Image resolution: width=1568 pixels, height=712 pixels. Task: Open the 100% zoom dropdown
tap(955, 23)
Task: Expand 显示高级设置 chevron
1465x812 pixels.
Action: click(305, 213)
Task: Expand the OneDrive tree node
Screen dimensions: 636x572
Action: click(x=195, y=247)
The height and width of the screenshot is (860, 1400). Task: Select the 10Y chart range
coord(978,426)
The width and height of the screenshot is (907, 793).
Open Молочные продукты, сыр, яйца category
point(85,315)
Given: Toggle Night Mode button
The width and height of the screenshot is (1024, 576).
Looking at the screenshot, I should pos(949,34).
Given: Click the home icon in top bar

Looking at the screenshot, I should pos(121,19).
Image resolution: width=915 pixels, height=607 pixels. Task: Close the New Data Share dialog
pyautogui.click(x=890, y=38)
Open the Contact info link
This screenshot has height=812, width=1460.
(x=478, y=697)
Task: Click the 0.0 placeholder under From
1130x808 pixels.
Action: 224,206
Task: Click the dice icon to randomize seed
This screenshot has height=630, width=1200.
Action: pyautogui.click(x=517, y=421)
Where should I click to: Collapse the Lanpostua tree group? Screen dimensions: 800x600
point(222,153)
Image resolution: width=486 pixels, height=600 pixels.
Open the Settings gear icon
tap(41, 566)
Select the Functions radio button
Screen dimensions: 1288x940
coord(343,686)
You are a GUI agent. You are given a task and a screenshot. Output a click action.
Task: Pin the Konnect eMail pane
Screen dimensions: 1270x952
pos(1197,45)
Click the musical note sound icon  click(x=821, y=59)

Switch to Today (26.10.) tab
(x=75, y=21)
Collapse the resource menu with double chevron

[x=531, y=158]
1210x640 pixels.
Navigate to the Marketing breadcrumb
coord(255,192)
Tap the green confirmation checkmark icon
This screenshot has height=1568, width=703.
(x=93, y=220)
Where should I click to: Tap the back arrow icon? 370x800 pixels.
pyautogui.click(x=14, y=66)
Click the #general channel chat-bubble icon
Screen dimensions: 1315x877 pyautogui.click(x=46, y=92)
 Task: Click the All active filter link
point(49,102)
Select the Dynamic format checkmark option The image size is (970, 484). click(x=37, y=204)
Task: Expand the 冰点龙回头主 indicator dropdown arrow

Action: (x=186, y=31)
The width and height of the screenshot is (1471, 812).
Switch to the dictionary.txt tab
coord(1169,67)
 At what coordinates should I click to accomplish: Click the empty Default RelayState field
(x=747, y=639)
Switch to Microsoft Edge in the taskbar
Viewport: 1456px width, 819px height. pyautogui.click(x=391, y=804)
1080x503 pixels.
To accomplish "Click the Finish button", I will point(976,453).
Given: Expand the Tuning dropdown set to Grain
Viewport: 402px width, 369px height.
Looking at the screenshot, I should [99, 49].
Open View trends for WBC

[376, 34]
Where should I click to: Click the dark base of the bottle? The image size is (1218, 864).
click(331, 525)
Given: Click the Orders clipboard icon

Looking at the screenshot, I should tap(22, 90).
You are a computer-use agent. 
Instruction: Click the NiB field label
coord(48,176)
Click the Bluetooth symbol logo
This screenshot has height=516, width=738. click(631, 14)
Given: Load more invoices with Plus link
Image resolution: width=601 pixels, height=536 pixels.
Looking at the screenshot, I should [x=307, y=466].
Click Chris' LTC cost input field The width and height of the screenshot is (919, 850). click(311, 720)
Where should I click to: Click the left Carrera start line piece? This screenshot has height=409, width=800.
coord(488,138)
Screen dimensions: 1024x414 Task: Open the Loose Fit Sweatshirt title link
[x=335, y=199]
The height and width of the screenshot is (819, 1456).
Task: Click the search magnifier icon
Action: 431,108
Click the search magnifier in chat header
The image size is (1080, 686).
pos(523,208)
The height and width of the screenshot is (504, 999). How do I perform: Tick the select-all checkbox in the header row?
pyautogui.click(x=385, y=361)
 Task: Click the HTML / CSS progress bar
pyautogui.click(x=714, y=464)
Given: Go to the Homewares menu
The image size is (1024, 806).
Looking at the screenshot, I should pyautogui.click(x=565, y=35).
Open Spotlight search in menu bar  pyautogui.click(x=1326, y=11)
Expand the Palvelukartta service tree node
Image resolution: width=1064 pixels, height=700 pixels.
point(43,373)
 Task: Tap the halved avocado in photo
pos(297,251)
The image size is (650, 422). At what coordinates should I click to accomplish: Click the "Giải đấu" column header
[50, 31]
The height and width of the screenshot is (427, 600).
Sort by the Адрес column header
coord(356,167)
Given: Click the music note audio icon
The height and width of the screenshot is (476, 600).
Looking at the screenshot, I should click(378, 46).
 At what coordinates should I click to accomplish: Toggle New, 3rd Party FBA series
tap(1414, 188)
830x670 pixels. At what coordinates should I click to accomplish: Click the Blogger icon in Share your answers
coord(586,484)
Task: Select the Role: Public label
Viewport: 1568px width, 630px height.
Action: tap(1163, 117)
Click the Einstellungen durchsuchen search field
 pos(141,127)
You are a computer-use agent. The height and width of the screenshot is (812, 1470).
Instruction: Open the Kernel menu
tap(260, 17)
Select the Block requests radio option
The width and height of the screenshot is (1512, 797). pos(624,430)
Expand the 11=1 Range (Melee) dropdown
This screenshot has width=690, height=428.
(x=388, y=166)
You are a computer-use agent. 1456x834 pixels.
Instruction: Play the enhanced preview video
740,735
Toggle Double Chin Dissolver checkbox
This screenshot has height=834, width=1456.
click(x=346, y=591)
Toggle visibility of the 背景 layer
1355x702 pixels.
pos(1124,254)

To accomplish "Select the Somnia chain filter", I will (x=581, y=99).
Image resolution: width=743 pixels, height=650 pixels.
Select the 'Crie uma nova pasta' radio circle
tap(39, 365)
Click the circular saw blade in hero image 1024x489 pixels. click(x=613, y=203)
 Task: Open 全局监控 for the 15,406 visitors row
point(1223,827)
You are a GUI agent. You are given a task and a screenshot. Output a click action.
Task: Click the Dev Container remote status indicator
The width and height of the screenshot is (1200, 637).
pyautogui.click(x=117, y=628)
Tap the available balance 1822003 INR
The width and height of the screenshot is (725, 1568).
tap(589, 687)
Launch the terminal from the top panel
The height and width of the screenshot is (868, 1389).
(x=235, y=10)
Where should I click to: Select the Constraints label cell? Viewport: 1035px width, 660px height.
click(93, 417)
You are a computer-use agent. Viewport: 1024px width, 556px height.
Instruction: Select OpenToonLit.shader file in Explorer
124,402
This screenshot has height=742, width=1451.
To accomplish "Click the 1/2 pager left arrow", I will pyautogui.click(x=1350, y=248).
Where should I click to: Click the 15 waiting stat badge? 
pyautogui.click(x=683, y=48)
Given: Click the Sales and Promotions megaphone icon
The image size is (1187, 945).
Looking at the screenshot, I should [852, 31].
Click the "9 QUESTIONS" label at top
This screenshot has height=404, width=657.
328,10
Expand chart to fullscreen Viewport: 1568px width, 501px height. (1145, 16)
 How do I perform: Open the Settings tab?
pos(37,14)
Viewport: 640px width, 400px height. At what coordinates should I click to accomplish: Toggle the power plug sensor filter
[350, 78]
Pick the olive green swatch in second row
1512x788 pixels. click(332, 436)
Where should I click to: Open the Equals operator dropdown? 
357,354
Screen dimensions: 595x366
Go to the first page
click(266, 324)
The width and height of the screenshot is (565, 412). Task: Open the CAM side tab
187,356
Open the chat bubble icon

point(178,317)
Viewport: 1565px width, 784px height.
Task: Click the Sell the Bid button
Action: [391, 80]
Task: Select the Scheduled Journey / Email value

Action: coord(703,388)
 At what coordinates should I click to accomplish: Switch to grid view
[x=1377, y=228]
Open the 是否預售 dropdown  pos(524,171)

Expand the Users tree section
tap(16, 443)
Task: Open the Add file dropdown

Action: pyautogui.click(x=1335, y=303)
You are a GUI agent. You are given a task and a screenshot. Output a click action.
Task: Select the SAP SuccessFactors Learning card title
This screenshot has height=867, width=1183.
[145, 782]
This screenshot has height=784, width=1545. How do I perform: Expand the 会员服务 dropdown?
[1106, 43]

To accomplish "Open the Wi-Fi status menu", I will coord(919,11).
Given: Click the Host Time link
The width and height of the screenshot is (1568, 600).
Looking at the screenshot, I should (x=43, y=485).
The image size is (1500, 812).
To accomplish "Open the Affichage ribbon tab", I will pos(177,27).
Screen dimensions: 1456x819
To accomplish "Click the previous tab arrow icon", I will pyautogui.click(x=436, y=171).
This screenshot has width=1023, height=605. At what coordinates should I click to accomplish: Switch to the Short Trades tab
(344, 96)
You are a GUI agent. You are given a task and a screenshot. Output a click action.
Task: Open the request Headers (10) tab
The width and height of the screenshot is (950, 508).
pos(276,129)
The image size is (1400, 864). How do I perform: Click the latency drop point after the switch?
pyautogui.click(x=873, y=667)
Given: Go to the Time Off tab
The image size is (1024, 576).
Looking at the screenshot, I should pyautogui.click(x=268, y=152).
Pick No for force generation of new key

+---+

#### 指示
「Task: Tap the halved avocado in photo」を含む行から始まり「Click the circular」を含む行で終わる範囲を、両端の行も含めてそのまま返してください。

#### 完全な出力
 Task: Tap the halved avocado in photo
pos(297,251)
The image size is (650, 422). At what coordinates should I click to accomplish: Click the "Giải đấu" column header
[50, 31]
The height and width of the screenshot is (427, 600).
Sort by the Адрес column header
coord(356,167)
Given: Click the music note audio icon
The height and width of the screenshot is (476, 600).
Looking at the screenshot, I should click(378, 46).
 At what coordinates should I click to accomplish: Toggle New, 3rd Party FBA series
tap(1414, 188)
830x670 pixels. At what coordinates should I click to accomplish: Click the Blogger icon in Share your answers
coord(586,484)
Task: Select the Role: Public label
Viewport: 1568px width, 630px height.
Action: tap(1163, 117)
Click the Einstellungen durchsuchen search field
 pos(141,127)
You are a computer-use agent. The height and width of the screenshot is (812, 1470).
Instruction: Open the Kernel menu
tap(260, 17)
Select the Block requests radio option
The width and height of the screenshot is (1512, 797). pos(624,430)
Expand the 11=1 Range (Melee) dropdown
This screenshot has width=690, height=428.
(x=388, y=166)
You are a computer-use agent. 1456x834 pixels.
Instruction: Play the enhanced preview video
740,735
Toggle Double Chin Dissolver checkbox
This screenshot has height=834, width=1456.
click(x=346, y=591)
Toggle visibility of the 背景 layer
1355x702 pixels.
pos(1124,254)

To accomplish "Select the Somnia chain filter", I will (x=581, y=99).
Image resolution: width=743 pixels, height=650 pixels.
Select the 'Crie uma nova pasta' radio circle
tap(39, 365)
Click the circular saw blade in hero image 1024x489 pixels. click(x=613, y=203)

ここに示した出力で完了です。